Ramona Edelin, executive director of D.C. Association for Chartered Public Schools, issued the following statement regarding Mayor Muriel Bowser’s education budget proposals for fiscal year 2018:
The District government’s proposed budget for next fiscal year is inadequate to the needs of the District of Columbia’s public school children. The budget also is a statement of priorities and as such fails to recognize the importance of their future and therefore that of our city.
Current plans propose a 1.5 percent increase in the Uniform Per Student Funding Formula, which finances school operation costs for students enrolled in D.C. Public Schools and the District’s public charter schools.
This proposal is lower than the expected rate of inflation for the year ahead, currently running at a 2.7 percent annual rate, and well below the 3.5 percent increase recommended by the Mayor’s Uniform Per Student Funding Formula Working Group in January this year.
The mayor’s plans for per-student public school operations funding also is significantly lower than the 4.3 percent proposed increase overall increase in the city budget. In a year with a record budget surplus, the future of our city — its children — deserve higher priority.
Public school finance experts as well as charter and traditional public school educators advocated raising per-student funding in line with rising costs and expected at least a two percent annual increase — the median increase over the last decade.
The D.C. Association of Chartered Public Schools, which represents the District’s public charter schools that educate nearly half of D.C. public school students, believes that the proposed settlement is inadequate for all public school children, charter and traditional.

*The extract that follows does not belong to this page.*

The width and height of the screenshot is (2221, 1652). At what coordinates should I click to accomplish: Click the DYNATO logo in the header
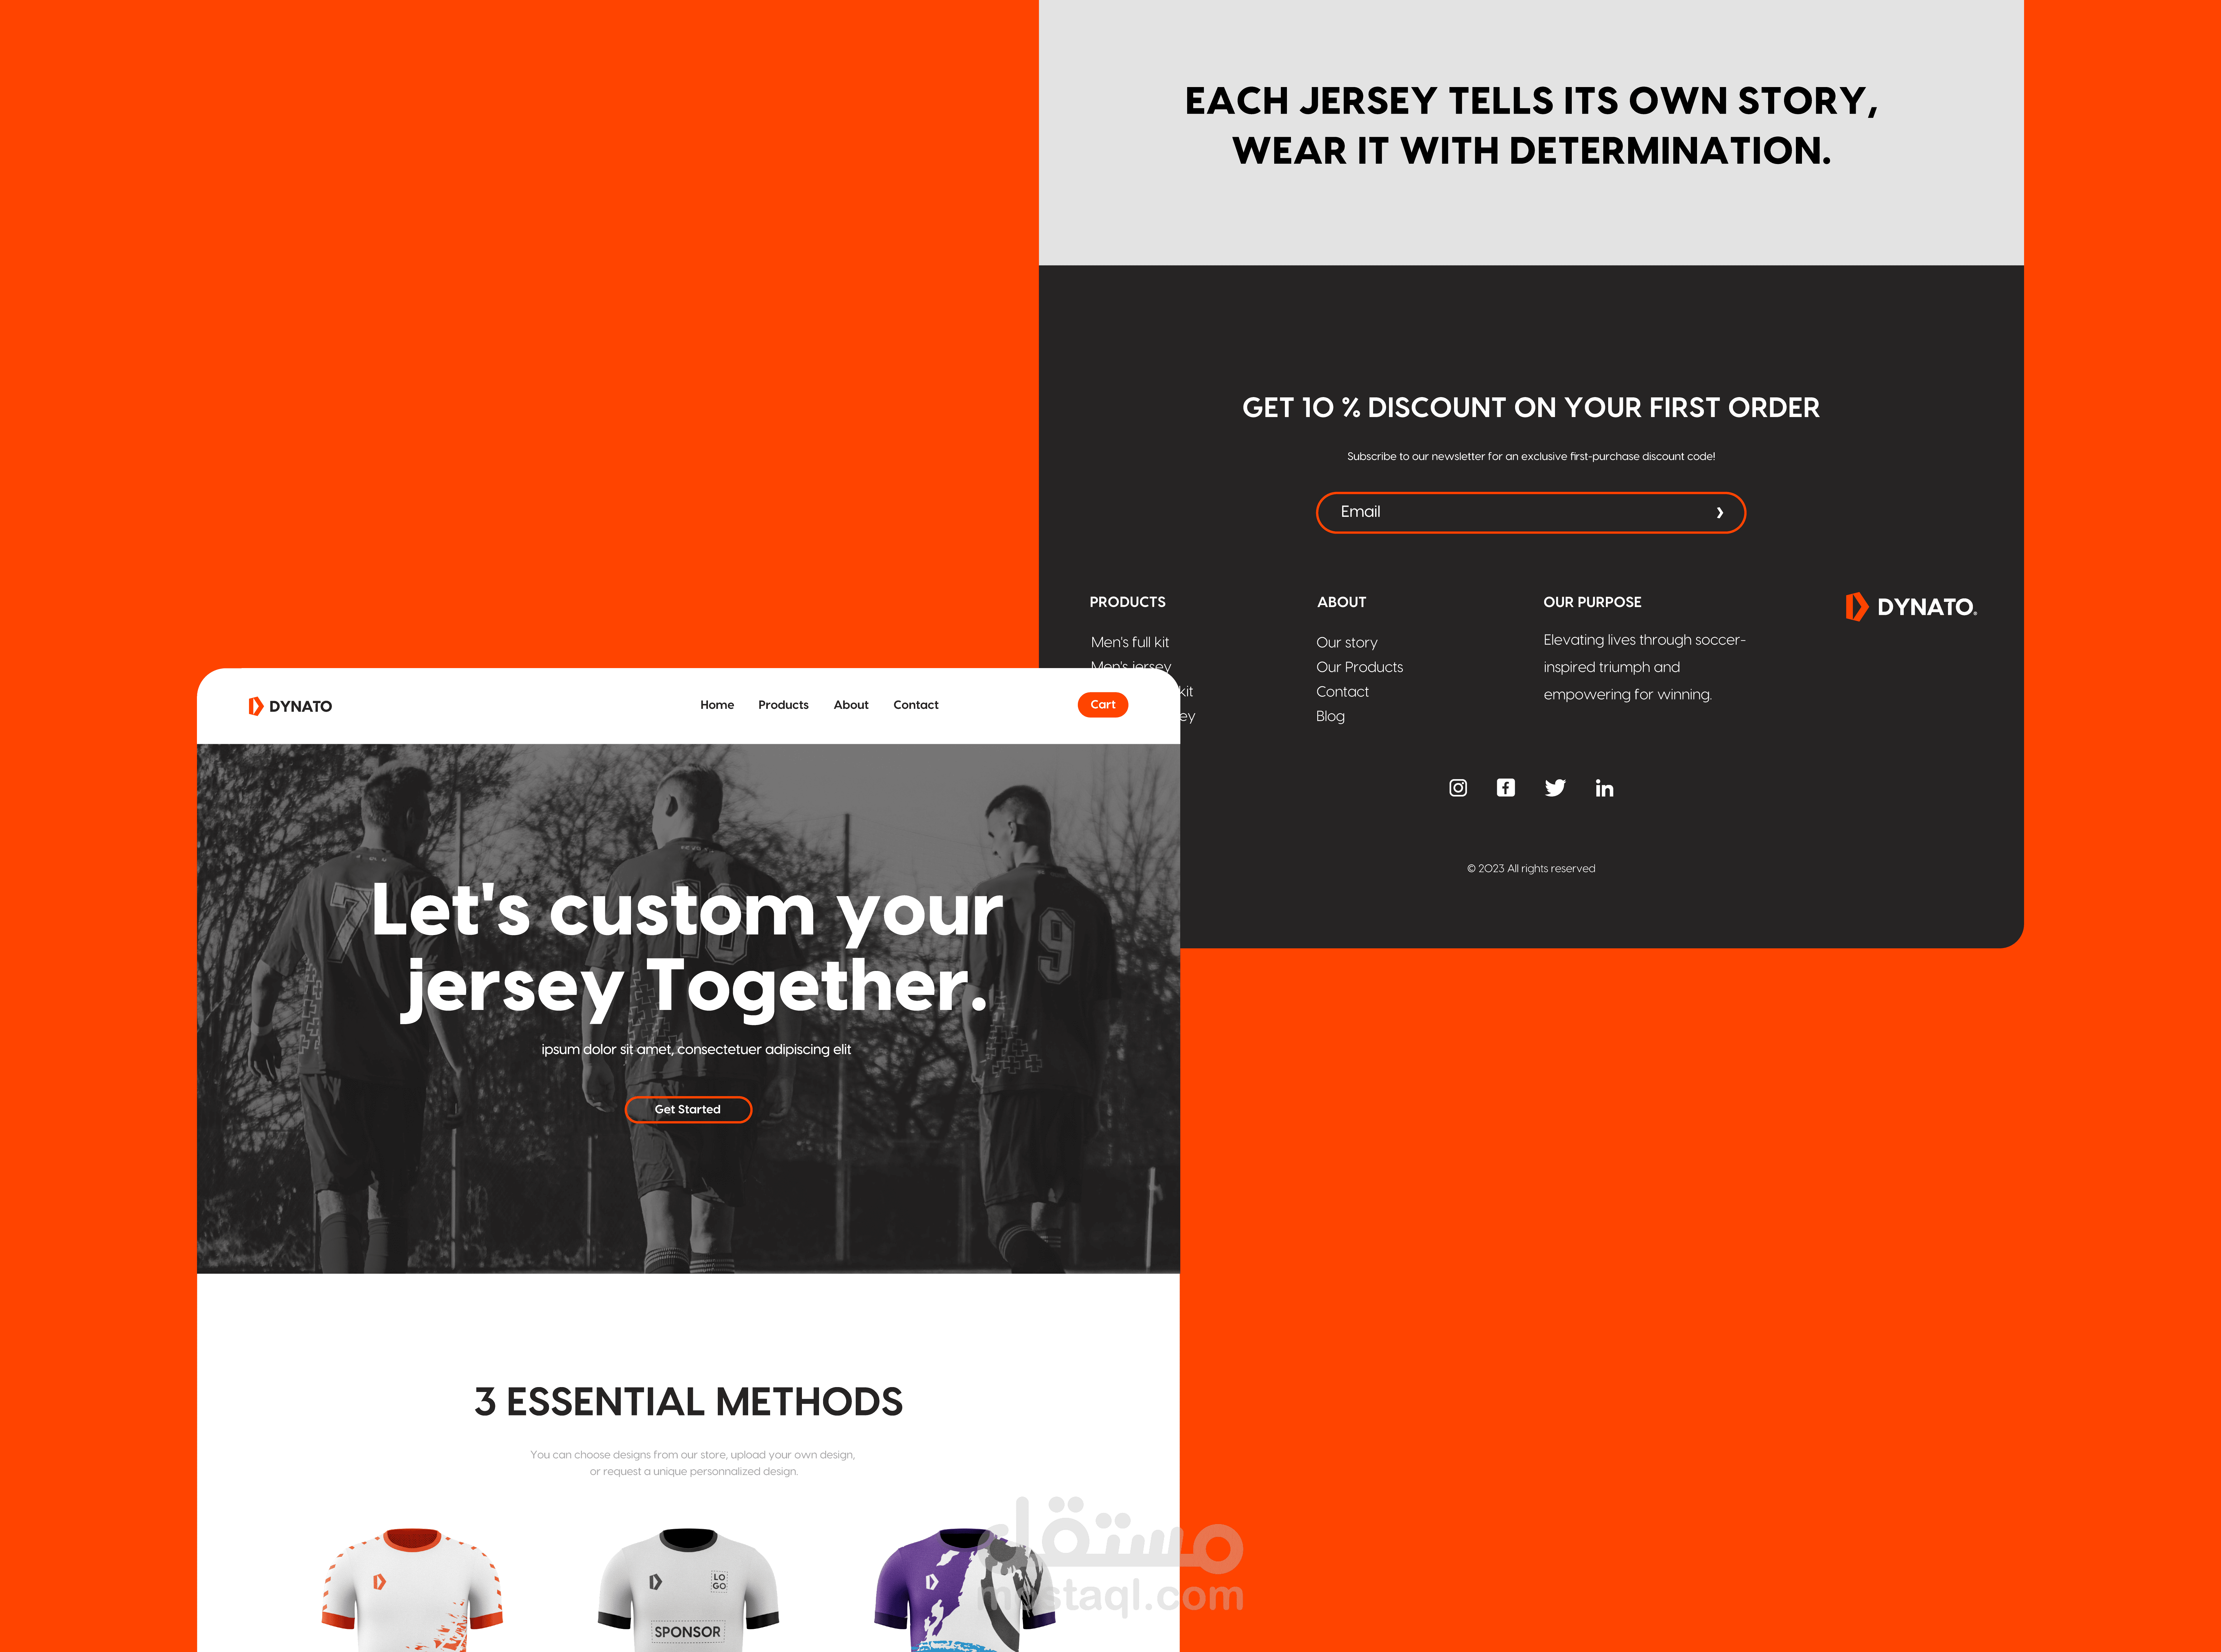(x=290, y=706)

Additionally, budget plans include a 2.2 percent increase in school facilities funds for public charter school students — significantly short of rapidly rising real estate and construction costs while the city spends three times as much in facilities funds on students in city-run schools compared to charters. The increase, while welcome, does not make up for many the years in which the fund was left flat: a cut in real terms.
Half of District public school students are defined as “at risk.” Nearly three-quarters live in economically disadvantaged homes — almost 80 percent in D.C.’s charters. The District’s tax base and public school enrollment are expanding: so must its investment in D.C.’s children.